| Task to complete |
Your reply should consist solely of the lines from the one containing "WOMEN’S DAILY WEAR DIAMOND RINGS (247, 1975)" through the end of the data, restated word for word.

(Stored records)
[Start of section]

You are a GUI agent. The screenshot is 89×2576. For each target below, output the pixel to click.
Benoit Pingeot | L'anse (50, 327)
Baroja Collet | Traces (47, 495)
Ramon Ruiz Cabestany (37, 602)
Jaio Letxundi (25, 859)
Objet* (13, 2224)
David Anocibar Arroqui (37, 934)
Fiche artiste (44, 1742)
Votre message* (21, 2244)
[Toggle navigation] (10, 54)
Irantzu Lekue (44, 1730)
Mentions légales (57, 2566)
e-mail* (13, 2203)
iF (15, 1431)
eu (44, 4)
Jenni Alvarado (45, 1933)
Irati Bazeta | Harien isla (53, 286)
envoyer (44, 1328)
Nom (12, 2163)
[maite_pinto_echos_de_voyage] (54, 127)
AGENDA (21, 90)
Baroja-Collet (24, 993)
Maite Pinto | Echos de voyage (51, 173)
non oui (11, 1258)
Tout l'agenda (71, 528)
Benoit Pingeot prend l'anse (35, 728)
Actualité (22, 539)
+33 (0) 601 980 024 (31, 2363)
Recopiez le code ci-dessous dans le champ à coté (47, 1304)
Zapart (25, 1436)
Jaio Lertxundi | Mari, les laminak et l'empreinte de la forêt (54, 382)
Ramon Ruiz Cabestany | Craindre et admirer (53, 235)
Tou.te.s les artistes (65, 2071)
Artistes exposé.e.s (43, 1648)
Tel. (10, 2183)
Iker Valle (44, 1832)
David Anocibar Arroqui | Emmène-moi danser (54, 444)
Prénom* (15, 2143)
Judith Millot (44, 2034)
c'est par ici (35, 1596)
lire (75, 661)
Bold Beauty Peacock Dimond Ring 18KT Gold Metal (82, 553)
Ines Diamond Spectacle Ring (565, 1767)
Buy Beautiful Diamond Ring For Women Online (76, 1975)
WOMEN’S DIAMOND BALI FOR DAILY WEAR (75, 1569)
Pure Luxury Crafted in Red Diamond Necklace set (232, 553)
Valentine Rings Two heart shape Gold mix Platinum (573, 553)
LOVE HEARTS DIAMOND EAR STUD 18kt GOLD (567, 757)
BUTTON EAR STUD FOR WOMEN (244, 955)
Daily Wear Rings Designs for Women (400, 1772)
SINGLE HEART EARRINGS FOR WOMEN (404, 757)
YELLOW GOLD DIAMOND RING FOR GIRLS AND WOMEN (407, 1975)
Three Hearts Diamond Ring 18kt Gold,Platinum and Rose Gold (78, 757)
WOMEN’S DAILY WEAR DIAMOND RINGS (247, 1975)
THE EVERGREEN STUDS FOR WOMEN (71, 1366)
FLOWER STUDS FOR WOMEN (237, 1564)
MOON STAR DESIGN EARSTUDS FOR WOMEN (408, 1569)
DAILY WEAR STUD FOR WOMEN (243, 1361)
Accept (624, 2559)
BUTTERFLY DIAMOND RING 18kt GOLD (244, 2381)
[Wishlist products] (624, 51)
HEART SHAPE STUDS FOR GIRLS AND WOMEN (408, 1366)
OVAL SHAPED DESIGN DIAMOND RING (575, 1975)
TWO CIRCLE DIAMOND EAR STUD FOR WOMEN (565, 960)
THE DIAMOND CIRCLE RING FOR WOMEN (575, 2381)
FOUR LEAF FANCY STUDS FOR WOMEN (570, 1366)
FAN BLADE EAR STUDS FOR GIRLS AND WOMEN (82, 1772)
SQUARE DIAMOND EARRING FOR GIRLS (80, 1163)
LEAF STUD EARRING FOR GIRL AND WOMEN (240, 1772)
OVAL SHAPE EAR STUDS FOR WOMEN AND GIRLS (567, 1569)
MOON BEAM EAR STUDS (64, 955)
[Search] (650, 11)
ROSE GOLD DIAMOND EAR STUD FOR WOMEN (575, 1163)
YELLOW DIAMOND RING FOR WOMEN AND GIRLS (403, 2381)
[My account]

[End of section]

| Output below |
WOMEN’S DAILY WEAR DIAMOND RINGS (247, 1975)
THE EVERGREEN STUDS FOR WOMEN (71, 1366)
FLOWER STUDS FOR WOMEN (237, 1564)
MOON STAR DESIGN EARSTUDS FOR WOMEN (408, 1569)
DAILY WEAR STUD FOR WOMEN (243, 1361)
Accept (624, 2559)
BUTTERFLY DIAMOND RING 18kt GOLD (244, 2381)
[Wishlist products] (624, 51)
HEART SHAPE STUDS FOR GIRLS AND WOMEN (408, 1366)
OVAL SHAPED DESIGN DIAMOND RING (575, 1975)
TWO CIRCLE DIAMOND EAR STUD FOR WOMEN (565, 960)
THE DIAMOND CIRCLE RING FOR WOMEN (575, 2381)
FOUR LEAF FANCY STUDS FOR WOMEN (570, 1366)
FAN BLADE EAR STUDS FOR GIRLS AND WOMEN (82, 1772)
SQUARE DIAMOND EARRING FOR GIRLS (80, 1163)
LEAF STUD EARRING FOR GIRL AND WOMEN (240, 1772)
OVAL SHAPE EAR STUDS FOR WOMEN AND GIRLS (567, 1569)
MOON BEAM EAR STUDS (64, 955)
[Search] (650, 11)
ROSE GOLD DIAMOND EAR STUD FOR WOMEN (575, 1163)
YELLOW DIAMOND RING FOR WOMEN AND GIRLS (403, 2381)
[My account]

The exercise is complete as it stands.